Directions for this task
Reproduce the lines that open with the one containing "Screen dimensions: 500x428" and close with the one containing "point(463,458)", substituting "Press the" for every "Click the" and leaving everything else unchanged.
============
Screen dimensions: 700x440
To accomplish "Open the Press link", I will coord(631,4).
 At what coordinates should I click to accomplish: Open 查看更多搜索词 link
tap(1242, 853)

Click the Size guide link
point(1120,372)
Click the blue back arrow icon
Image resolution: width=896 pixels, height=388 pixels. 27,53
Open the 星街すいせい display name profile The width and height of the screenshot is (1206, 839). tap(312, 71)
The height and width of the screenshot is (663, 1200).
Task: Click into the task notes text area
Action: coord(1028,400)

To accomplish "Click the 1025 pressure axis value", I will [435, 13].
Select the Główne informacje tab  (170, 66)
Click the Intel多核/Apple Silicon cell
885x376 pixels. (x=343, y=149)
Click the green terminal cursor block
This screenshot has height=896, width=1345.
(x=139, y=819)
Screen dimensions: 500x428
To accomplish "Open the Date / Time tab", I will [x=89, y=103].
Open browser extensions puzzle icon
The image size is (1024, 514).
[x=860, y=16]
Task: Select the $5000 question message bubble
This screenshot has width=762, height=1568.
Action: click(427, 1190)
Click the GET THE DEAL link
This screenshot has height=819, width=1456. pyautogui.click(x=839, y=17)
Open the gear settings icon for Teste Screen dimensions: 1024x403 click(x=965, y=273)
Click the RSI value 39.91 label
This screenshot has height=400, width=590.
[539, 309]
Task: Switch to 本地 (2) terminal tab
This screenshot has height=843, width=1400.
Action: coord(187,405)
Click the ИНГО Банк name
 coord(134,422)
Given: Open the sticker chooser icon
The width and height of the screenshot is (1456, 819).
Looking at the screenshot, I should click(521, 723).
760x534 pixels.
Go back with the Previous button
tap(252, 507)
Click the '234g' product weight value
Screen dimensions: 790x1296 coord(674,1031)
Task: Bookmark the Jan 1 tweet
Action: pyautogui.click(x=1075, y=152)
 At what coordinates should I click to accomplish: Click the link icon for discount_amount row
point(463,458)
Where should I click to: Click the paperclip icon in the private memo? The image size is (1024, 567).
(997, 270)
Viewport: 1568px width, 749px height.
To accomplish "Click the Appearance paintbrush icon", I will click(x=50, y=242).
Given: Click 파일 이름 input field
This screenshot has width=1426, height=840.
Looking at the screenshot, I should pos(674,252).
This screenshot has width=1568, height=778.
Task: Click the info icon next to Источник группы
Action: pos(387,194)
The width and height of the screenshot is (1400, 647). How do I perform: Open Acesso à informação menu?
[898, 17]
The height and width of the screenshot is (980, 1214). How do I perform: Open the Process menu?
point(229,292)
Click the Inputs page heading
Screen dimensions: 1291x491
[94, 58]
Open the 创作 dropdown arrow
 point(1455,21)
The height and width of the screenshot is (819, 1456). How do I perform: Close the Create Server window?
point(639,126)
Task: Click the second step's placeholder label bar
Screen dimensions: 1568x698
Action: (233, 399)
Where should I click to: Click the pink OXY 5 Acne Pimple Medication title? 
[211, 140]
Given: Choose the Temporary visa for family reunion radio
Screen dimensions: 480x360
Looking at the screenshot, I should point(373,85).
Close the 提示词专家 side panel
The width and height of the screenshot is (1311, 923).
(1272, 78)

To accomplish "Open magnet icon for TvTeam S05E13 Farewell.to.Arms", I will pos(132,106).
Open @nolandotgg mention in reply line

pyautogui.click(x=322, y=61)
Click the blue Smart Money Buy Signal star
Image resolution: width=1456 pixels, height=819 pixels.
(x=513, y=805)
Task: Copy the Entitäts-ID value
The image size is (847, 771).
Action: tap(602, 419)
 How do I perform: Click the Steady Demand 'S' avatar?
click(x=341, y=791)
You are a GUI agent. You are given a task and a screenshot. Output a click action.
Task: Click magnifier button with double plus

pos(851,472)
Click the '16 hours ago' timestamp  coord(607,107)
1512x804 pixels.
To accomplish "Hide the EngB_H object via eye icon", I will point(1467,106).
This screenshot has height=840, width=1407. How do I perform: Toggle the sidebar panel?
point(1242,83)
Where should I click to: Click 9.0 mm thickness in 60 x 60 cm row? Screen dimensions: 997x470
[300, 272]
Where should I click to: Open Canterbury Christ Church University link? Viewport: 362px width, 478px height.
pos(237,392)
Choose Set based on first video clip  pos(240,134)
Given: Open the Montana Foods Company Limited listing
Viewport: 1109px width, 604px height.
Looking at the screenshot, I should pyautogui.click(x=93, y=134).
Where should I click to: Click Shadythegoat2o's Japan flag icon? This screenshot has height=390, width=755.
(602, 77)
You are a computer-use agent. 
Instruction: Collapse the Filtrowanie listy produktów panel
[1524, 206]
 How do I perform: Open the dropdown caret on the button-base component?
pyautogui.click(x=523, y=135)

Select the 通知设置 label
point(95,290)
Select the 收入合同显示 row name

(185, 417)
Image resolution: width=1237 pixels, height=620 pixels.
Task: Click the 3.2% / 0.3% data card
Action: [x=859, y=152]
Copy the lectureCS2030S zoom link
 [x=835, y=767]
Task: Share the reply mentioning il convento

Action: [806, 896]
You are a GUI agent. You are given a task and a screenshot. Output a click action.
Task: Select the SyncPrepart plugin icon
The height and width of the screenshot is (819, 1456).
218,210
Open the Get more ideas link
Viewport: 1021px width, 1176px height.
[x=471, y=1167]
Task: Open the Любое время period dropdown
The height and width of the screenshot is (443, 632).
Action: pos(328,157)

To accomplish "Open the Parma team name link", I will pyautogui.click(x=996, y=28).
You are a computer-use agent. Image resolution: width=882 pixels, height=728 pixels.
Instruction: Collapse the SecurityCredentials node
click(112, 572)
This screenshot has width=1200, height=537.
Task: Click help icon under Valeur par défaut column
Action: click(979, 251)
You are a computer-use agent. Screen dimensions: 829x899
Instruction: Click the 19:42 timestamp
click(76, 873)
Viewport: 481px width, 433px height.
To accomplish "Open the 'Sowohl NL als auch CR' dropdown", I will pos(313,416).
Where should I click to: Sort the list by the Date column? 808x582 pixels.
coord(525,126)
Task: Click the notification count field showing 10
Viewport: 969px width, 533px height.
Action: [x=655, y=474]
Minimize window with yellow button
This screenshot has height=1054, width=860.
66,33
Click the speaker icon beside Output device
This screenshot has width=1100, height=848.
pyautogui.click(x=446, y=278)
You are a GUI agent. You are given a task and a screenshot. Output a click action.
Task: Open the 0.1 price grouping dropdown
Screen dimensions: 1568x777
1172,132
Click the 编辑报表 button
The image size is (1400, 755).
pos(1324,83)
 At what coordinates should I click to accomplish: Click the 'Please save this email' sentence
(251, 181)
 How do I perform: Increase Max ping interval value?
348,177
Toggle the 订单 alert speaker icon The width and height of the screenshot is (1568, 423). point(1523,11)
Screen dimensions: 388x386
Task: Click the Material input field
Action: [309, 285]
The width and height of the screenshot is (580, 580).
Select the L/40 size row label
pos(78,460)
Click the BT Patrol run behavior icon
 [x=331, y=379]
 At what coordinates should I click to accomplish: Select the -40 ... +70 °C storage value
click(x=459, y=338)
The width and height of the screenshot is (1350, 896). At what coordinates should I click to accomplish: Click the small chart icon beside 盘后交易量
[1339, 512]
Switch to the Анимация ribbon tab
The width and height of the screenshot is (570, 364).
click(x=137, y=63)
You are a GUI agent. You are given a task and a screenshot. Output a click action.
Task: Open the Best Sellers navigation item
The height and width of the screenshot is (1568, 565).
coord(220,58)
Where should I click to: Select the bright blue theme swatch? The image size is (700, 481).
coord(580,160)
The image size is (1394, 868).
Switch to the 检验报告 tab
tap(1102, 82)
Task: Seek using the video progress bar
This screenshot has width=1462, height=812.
============
Completed task
Screen dimensions: 500x428
To accomplish "Open the Date / Time tab", I will [x=89, y=103].
Open browser extensions puzzle icon
The image size is (1024, 514).
[x=860, y=16]
Task: Select the $5000 question message bubble
This screenshot has width=762, height=1568.
Action: click(427, 1190)
Press the GET THE DEAL link
This screenshot has height=819, width=1456. pyautogui.click(x=839, y=17)
Open the gear settings icon for Teste Screen dimensions: 1024x403 click(x=965, y=273)
Press the RSI value 39.91 label
This screenshot has height=400, width=590.
[539, 309]
Task: Switch to 本地 (2) terminal tab
This screenshot has height=843, width=1400.
Action: coord(187,405)
Press the ИНГО Банк name
 coord(134,422)
Given: Open the sticker chooser icon
The width and height of the screenshot is (1456, 819).
Looking at the screenshot, I should click(521, 723).
760x534 pixels.
Go back with the Previous button
tap(252, 507)
Press the '234g' product weight value
Screen dimensions: 790x1296 coord(674,1031)
Task: Bookmark the Jan 1 tweet
Action: pyautogui.click(x=1075, y=152)
 At what coordinates should I click to accomplish: Press the link icon for discount_amount row
point(463,458)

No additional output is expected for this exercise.